**Work to complete**: Please output every entry below precisely as written.

**Supplied information**:
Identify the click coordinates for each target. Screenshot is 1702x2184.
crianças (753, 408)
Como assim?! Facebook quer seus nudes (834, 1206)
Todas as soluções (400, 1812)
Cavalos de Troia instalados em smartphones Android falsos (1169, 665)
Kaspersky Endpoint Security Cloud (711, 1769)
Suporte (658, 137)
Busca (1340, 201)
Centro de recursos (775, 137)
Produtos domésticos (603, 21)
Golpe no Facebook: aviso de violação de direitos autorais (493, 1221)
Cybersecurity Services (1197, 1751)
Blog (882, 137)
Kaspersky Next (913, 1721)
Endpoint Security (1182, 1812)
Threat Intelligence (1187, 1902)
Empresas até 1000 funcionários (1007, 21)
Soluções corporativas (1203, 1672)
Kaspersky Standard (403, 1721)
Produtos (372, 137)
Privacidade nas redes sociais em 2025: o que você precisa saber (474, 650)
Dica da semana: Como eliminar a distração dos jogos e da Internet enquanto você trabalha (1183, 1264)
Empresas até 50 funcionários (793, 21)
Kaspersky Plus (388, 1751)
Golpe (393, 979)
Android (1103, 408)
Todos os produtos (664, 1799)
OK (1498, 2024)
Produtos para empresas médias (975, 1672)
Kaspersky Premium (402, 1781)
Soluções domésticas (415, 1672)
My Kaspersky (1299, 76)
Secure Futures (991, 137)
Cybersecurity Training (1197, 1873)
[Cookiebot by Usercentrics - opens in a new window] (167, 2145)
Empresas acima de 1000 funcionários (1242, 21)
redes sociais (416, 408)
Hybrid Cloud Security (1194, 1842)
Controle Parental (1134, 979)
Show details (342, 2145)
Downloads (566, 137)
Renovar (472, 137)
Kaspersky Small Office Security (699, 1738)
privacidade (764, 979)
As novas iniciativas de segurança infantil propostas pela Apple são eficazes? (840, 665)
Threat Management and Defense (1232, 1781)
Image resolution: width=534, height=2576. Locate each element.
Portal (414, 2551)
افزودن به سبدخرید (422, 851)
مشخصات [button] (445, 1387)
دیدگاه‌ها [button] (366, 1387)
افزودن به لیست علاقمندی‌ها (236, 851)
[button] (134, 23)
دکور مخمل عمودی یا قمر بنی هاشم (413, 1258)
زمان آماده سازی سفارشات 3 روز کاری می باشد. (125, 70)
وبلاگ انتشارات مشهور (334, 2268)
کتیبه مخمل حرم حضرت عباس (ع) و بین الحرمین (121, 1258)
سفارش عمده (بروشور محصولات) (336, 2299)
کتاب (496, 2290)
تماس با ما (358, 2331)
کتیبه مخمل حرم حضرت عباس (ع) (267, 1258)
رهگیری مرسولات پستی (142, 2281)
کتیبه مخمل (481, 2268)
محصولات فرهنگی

**Written response**:
Identify the click coordinates for each target. Screenshot is 1702x2184.
crianças (753, 408)
Como assim?! Facebook quer seus nudes (834, 1206)
Todas as soluções (400, 1812)
Cavalos de Troia instalados em smartphones Android falsos (1169, 665)
Kaspersky Endpoint Security Cloud (711, 1769)
Suporte (658, 137)
Busca (1340, 201)
Centro de recursos (775, 137)
Produtos domésticos (603, 21)
Golpe no Facebook: aviso de violação de direitos autorais (493, 1221)
Cybersecurity Services (1197, 1751)
Blog (882, 137)
Kaspersky Next (913, 1721)
Endpoint Security (1182, 1812)
Threat Intelligence (1187, 1902)
Empresas até 1000 funcionários (1007, 21)
Soluções corporativas (1203, 1672)
Kaspersky Standard (403, 1721)
Produtos (372, 137)
Privacidade nas redes sociais em 2025: o que você precisa saber (474, 650)
Dica da semana: Como eliminar a distração dos jogos e da Internet enquanto você trabalha (1183, 1264)
Empresas até 50 funcionários (793, 21)
Kaspersky Plus (388, 1751)
Golpe (393, 979)
Android (1103, 408)
Todos os produtos (664, 1799)
OK (1498, 2024)
Produtos para empresas médias (975, 1672)
Kaspersky Premium (402, 1781)
Soluções domésticas (415, 1672)
My Kaspersky (1299, 76)
Secure Futures (991, 137)
Cybersecurity Training (1197, 1873)
[Cookiebot by Usercentrics - opens in a new window] (167, 2145)
Empresas acima de 1000 funcionários (1242, 21)
redes sociais (416, 408)
Hybrid Cloud Security (1194, 1842)
Controle Parental (1134, 979)
Show details (342, 2145)
Downloads (566, 137)
Renovar (472, 137)
Kaspersky Small Office Security (699, 1738)
privacidade (764, 979)
As novas iniciativas de segurança infantil propostas pela Apple são eficazes? (840, 665)
Threat Management and Defense (1232, 1781)
Image resolution: width=534, height=2576. Locate each element.
Portal (414, 2551)
افزودن به سبدخرید (422, 851)
مشخصات [button] (445, 1387)
دیدگاه‌ها [button] (366, 1387)
افزودن به لیست علاقمندی‌ها (236, 851)
[button] (134, 23)
دکور مخمل عمودی یا قمر بنی هاشم (413, 1258)
زمان آماده سازی سفارشات 3 روز کاری می باشد. (125, 70)
وبلاگ انتشارات مشهور (334, 2268)
کتیبه مخمل حرم حضرت عباس (ع) و بین الحرمین (121, 1258)
سفارش عمده (بروشور محصولات) (336, 2299)
کتاب (496, 2290)
تماس با ما (358, 2331)
کتیبه مخمل حرم حضرت عباس (ع) (267, 1258)
رهگیری مرسولات پستی (142, 2281)
کتیبه مخمل (481, 2268)
محصولات فرهنگی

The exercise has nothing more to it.